The inventive gas container may be advantageously designed in a manner such that the filler inlay is disposed within the container to be secured therein against any relative displacement. An arrangement of this type results if the filler inlay is formed as a coil structure dimensioned so as to conform to the interior diameter of the container. However, it is also possible to introduce a filler inlay into an initially open portion of the container, and to secure it therein against relative displacement such as spot-welding it to the container wall or by positive engagement thereof with projections which are provided on the interior wall surface of the container. These and similar provisions assuredly preclude the danger of the filler inlay scraping against the interior wall surfaces of the container in the case of intensive movements of the latter and thus eliminate the generation of friction and heat.

In a particularly advantageous embodiment of the gas container, the expanded metal is formed by punching and expanding or or stretching a foil of aluminum or an aluminum alloy having a thickness within the range of about 0.02 mm to 0.1 mm, and preferably of 0.085 mm. An expanded aluminum or an aluminum alloy foil having a thickness within the above-specified range is of a particularly low weight and ensures the formation of an advantageous honeycomb structure by the individual openings of the expanded metal in combination with an adequate inherent stiffness, as well as a predetermined inherent resiliency of a coil or a multiple-layer structure formed therefrom. A three-dimensional grid structure formed of an expanded metal foil of this type occupies no more than about 2 to 4% of the total volume enclosed by the grid structure. A filler inlay of this type thus entails only an insignificant reduction in the useful volume of the gas container.

In a further advantageous embodiment of the inventive gas container, the aluminum alloy employed for the filler inlay is AlMgSil. This aluminum alloy has been found to be particularly suitable as the material for a heat-conducting and, as a result, explosion-inhibiting grid structure in the gas container.

According to a further advantageous aspect of the invention, the aluminum alloy employed for the container itself is AlMgSil.

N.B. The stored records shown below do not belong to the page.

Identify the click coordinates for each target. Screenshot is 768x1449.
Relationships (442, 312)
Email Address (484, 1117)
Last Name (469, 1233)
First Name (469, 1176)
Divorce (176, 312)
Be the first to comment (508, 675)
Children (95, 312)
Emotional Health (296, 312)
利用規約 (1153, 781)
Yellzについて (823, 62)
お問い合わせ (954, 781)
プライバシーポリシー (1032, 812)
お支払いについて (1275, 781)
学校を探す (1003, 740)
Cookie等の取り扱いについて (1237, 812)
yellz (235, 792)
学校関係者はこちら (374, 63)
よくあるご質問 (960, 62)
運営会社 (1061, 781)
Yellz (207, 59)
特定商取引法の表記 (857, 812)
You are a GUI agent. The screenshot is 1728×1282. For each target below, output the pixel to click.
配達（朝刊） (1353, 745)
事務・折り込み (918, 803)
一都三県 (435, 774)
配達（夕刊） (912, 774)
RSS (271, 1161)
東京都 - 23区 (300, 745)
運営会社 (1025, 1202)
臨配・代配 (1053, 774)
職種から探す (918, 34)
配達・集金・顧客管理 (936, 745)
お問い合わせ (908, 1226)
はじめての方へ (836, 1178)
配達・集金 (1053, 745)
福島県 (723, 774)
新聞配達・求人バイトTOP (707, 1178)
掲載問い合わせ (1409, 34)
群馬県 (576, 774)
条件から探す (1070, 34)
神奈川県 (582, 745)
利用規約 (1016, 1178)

BRIEF DESCRIPTION OF THE DRAWINGS

Reference may now be had to the following detailed description of preferred embodiments of the invention in the form of propane gas cylinders and of a fuel gas tank for a vehicle, in conjunction with the accompanying drawings; in which:

FIG. 1 shows a partially sectioned and partially diagrammatical side elevational view of a propane gas cylinder according to one embodiment of the invention;

FIG. 2 shows a partly sectional perspective view of the propane gas cylinder in FIG. 1;

FIG. 3 shows an elevational view of a portion of an expanded metal material used for a filler inlay for the propane gas cylinder of FIGS. 1 and 2;

FIG. 4 shows a diagrammatic axial sectional view through an outer hollow-cylindrical coil of a filler inlay formed of two nested coils for the propane gas cylinder of FIG. 1;

FIG. 5 shows a diagrammatical axial sectional view through an inner coil of the filler inlay of FIG. 4 for a propane gas cylinder;

FIG. 6 shows a diagrammatical axial sectional view through a propane gas cylinder containing a filler inlay formed of two nested coils as shown in FIGS. 4 and 5; and

FIG. 7 shows a diagrammatical side elevational view of a fuel gas tank for a vehicle pursuant to a further embodiment of the invention.

DETAILED DESCRIPTION

In FIG. 1 there is shown a gas container, according to one embodiment of the invention, in the form of a propane gas cylinder. The container 1 itself is constructed by welding a cover portion having a circular cross-section onto a cup-shaped base portion of cylindrical shape. The walls 2 of container 1 consist of the aluminum alloy AlMgSil. Attached to the lower end of container 1 is an annular base portion 3 which is constituted of the same material. The interior of container 1 contains a heat-conductive filler inlay 4 formed of a three-dimensional metallic grid structure, similarly formed of the aluminum alloy AlMgSil in the illustrated example. In FIG. 1, the three-dimensional grid structure is indicated by a plurality of obliquely extending lines. The grid structure substantially fills the interior of container 1 so as to be securely retained against any axial and radial displacement relative to the container. Any relative frictional movement between the container and the filler inlay is thus precluded.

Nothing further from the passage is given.